Now, whatever in abstract discussion may be said as to the legal notion of its being necessary, in order to the effecting of a valid and binding contract, that the minds of the parties should be brought together at one and the same moment, that notion is practically the foundation of English law upon the subject of the formation of contracts. Unless therefore a contract constituted by correspondence is absolutely concluded at the moment that the continuing offer is accepted by the person to whom the offer is addressed, it is difficult to see how the two minds are ever to be brought together at one and the same moment...[6] But on the other hand it is a principle of law, as well established as the legal notion to which I have referred, that the minds of the two parties must be brought together by mutual communication. An acceptance, which only remains in the breast of the acceptor without being actually and by legal implication communicated to the offerer, is no binding acceptance.

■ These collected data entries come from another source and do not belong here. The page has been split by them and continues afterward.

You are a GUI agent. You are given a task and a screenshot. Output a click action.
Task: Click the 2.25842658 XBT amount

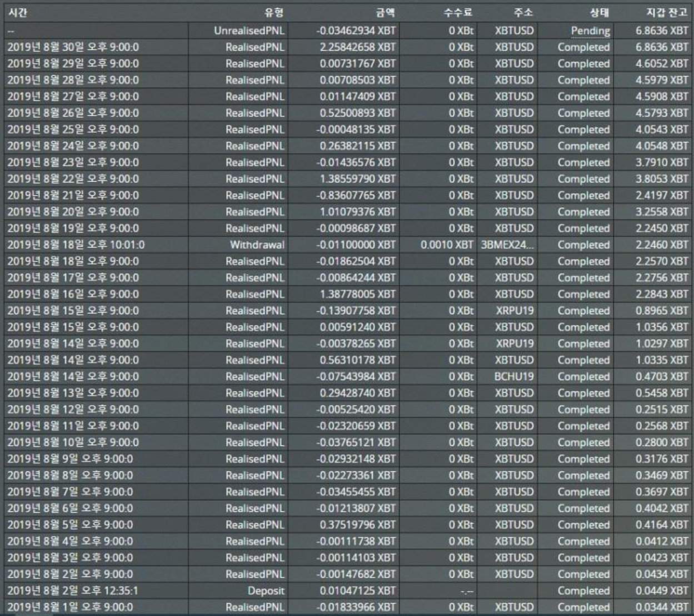357,47
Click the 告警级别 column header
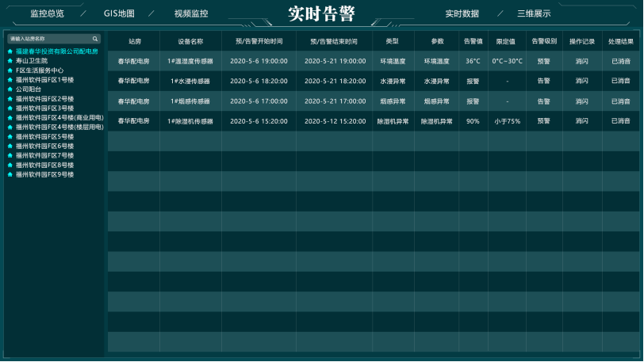Image resolution: width=644 pixels, height=362 pixels. click(543, 41)
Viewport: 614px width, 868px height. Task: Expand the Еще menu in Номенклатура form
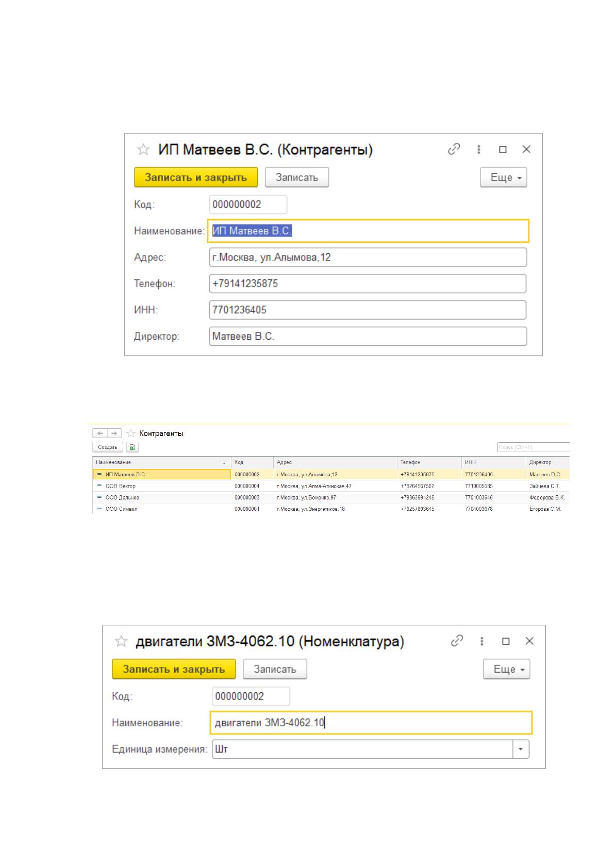(x=507, y=669)
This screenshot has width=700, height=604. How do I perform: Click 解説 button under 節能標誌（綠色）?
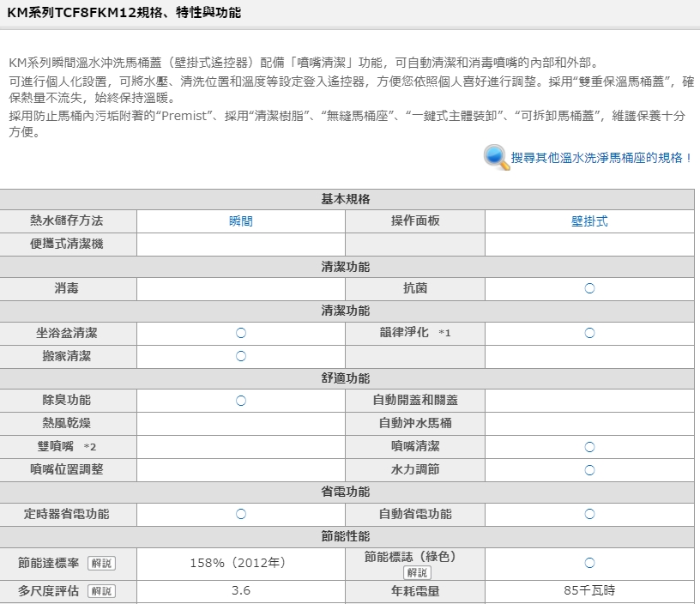pos(417,572)
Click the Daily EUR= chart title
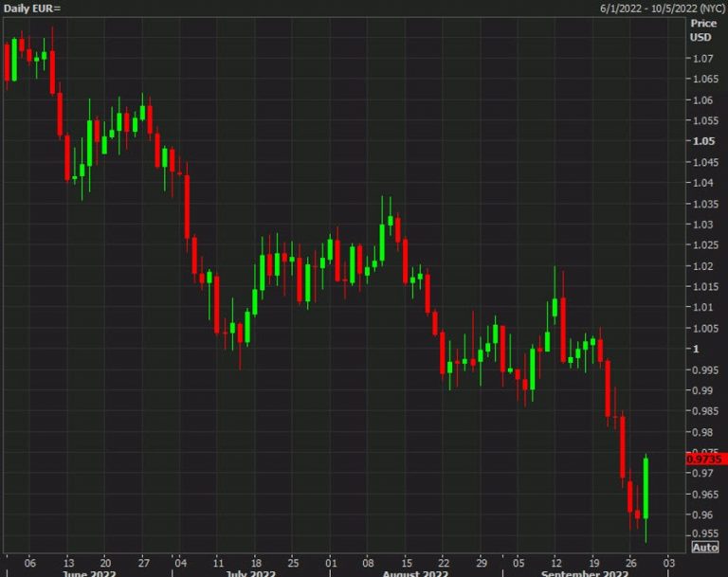 tap(30, 8)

In Carlill v Carbolic Smoke Ball Company [1893] 1 QB 256, Bowen LJ said,

One cannot doubt that, as an ordinary rule of law, an acceptance of an offer made ought to be notified to the person who makes the offer, in order that the two minds may come together. Unless this is done the two minds may be apart, and there is not that consensus which is necessary according to the English law - I say nothing about the laws of other countries - to make a contract.

In Balfour v Balfour[7] [1919] 2 KB 571, Atkin LJ said,

Agreement between the parties must such that they have an intention to enter into contract having consensus ad idem i.e. meeting of mind should be there and it should be in the same sense while entering into contract.

In Baltimore & Ohio R. Co. v. United States (1923)[8] the US Supreme Court said an implied in fact contract is,

an agreement ... founded upon a meeting of minds, which, although not embodied in an express contract, is inferred, as a fact, from conduct of the parties showing, in the light of the surrounding circumstances, their tacit understanding.

The reasoning is that a party should not be held to a contract that they were not even aware existed.[7] A mutual promise between friends over simple personal matters should not be a situation where legal remedies are to be used. Equally, any such agreement where the obligation is primarily a moral one rather than a legal one should not be enforceable. It is only when all parties involved are aware of the formation of a legal obligation is there a meeting of the minds.[citation needed]

However, the awareness of a legal obligation is established, not through each party's subjective understanding of the terms, but on "objective indicators," based on what each party said and did.[9][10]

Under the formalist theory of contract, every contract must have six elements: offer, acceptance, consideration, meeting of the minds, capacity and legality. Many other contracts, but not all types of contracts, also must be in writing and be signed by the responsible party, in an element called form. [citation needed]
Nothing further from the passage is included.